Чернильные стрелы - Андрей Березняк
Шрифт:
Интервал:
Закладка:
Что навевало осторожный оптимизм, так это лошади, на которых приехали в наш лагерь убийцы. Опять же: опыта в конных прогулках у меня немного, но логика подсказывала, что передвигаться верхом по глухому лесу, во-первых, неудобно, во-вторых, не слишком просто в плане снабжения. Хотя ситуация у костра и не располагала к излишнему созерцанию, но объемных тюков, где мог бы находиться запас лошадиной еды, я припомнить не мог. Какие-то сумки на седлах были, но не слишком большие. Это могло означать, что цивилизация – в местном понимании – где-то в пешей доступности даже для неподготовленного туриста. С другой стороны, лошади вроде могут и простой травой питаться.

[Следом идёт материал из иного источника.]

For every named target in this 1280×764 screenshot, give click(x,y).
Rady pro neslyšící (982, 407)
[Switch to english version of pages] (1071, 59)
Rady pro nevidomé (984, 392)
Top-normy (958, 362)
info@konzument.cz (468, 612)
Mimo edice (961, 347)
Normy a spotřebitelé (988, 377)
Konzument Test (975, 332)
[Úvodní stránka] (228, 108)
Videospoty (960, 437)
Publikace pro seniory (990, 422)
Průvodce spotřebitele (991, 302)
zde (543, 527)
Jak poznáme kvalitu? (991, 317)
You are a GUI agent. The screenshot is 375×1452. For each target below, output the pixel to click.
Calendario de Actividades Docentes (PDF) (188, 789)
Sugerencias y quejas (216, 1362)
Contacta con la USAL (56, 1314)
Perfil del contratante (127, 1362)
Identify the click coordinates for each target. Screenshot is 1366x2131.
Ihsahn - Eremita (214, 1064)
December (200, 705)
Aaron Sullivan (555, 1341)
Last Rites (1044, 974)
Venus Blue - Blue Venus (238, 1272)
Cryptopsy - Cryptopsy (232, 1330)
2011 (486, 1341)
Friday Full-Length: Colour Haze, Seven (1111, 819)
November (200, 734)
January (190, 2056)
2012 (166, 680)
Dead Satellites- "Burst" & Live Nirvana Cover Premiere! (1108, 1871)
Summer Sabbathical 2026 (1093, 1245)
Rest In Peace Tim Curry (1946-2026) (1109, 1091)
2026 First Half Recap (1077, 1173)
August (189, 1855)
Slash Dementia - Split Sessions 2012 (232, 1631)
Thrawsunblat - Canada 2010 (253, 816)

Был еще один момент, над которым следовало подумать. Эти десять человек появились хотя и неожиданно для нас, но складывалось впечатление, что мы с Коленькой сюрпризом для них не были. Будто они искали двух конкретных попаданцев в строго определенном месте. Не было ни задушевных разговоров из серии «ты чего такой дерзкий, и с какого района», ни изложения сути претензий. Просто один взмах, и голова летит в горящие ветки. Допустим, это какой-то королевский лес, нас принимают за браконьеров. Даже если в рамках мероприятий по охране природы тут предусматривается смертная казнь, а здешние лесники имеют все полномочия рубить головы нарушителям спокойствия лесных оленей, то все равно какое-то выяснение обстоятельств должно было состояться! Или я уж совсем ничего не понимаю.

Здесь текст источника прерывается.